- **PROBLEM REQUIREMENTS**: Exactly the lines from the one holding "Image resolution: width=1055" through the last line of the listing below must appear in the answer, and no pictures.
** Opening SOURCE MATERIAL block **
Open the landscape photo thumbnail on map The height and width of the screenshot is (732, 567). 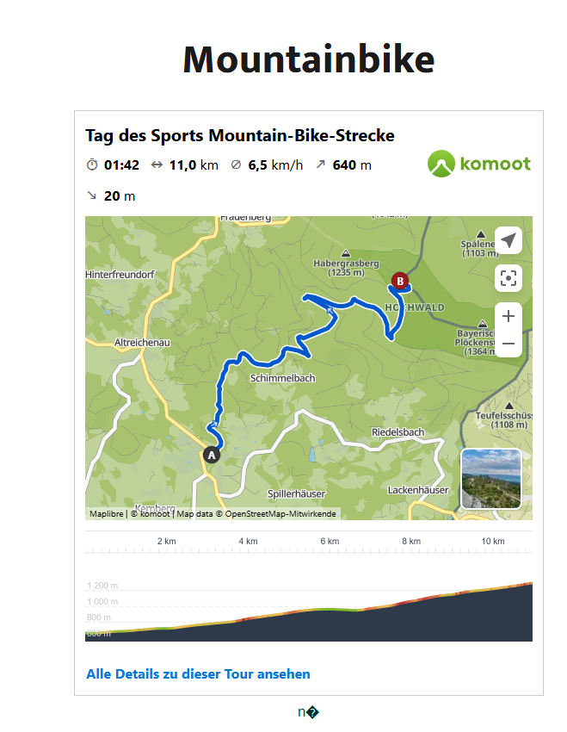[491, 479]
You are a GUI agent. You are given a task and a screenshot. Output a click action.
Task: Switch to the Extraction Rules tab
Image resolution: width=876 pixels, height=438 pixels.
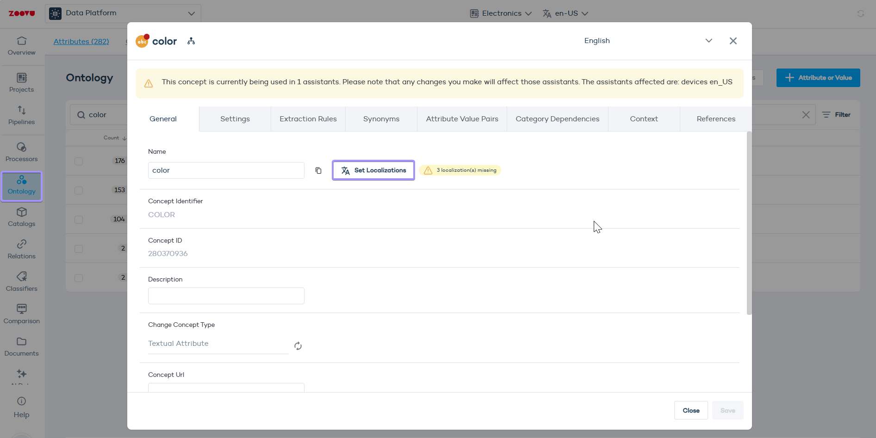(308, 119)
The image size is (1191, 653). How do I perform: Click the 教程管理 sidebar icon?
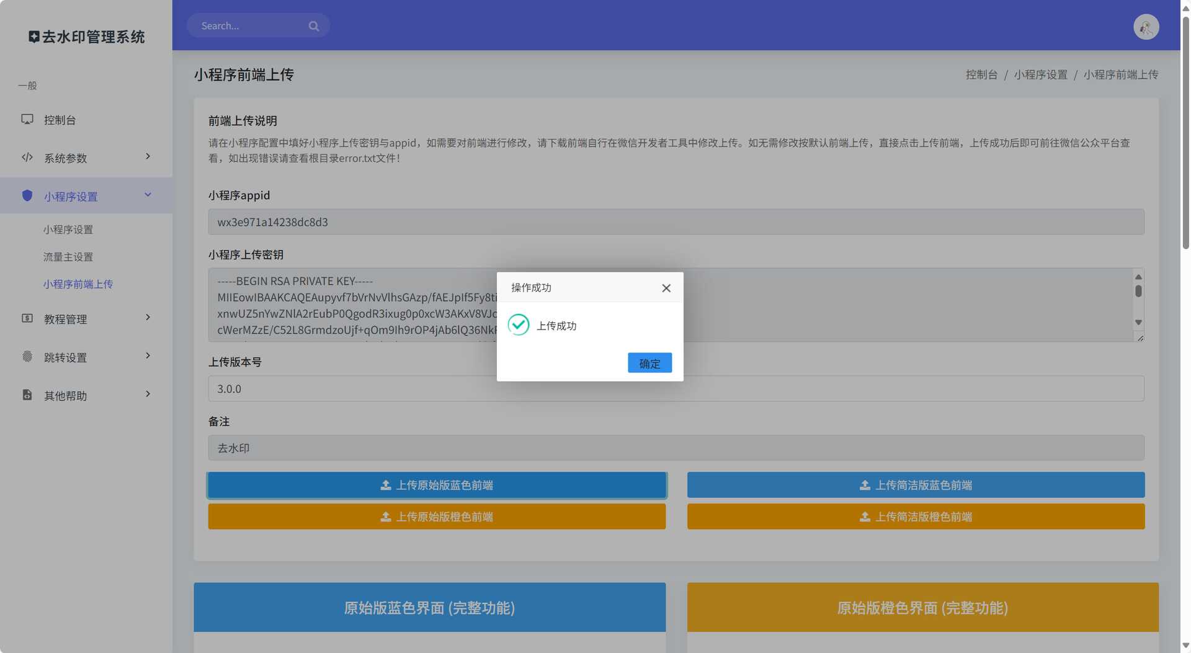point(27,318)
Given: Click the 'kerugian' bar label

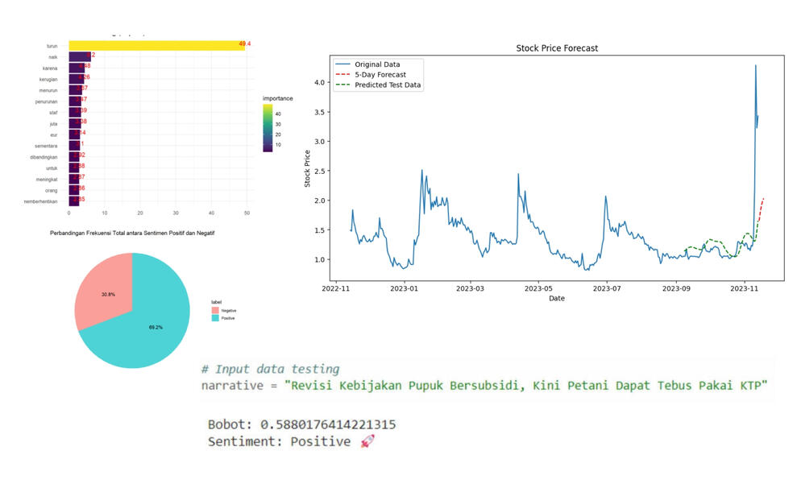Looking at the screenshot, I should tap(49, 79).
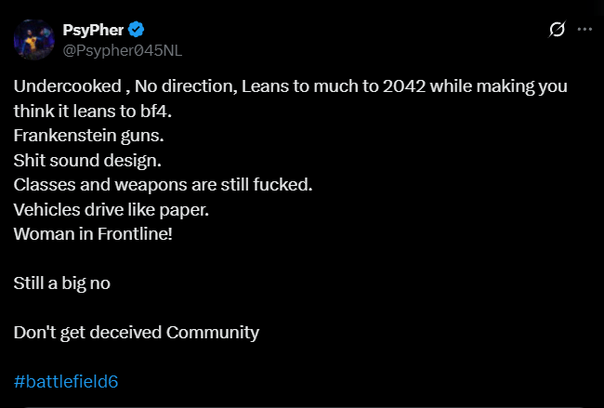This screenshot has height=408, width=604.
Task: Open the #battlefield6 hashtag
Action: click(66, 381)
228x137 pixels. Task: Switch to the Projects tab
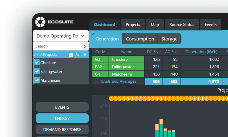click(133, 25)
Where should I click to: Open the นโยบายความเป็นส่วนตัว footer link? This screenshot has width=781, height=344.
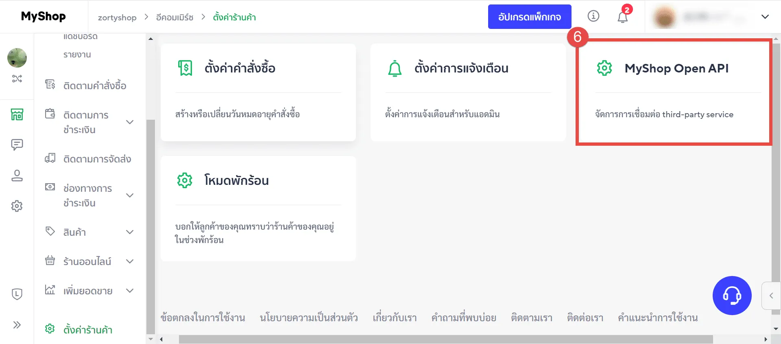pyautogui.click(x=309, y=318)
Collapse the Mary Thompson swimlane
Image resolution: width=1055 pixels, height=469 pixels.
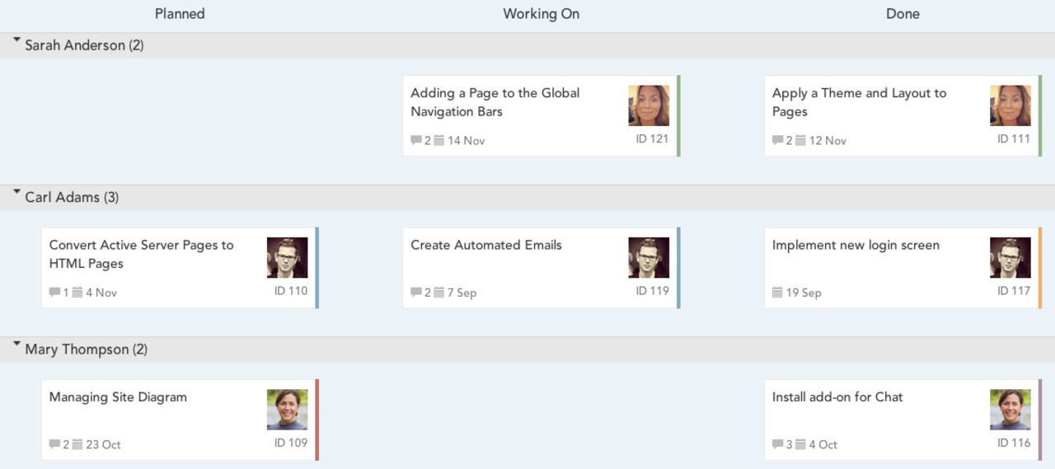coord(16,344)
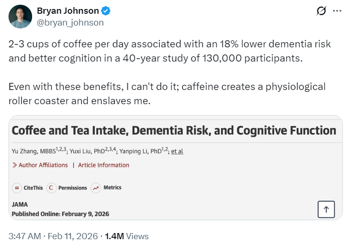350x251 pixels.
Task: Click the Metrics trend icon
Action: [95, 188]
** Closing SOURCE MATERIAL block **
- **PROBLEM SOLUTION**:
Image resolution: width=1055 pixels, height=469 pixels.
coord(16,344)
350x251 pixels.
Task: Click the Metrics trend icon
Action: [95, 188]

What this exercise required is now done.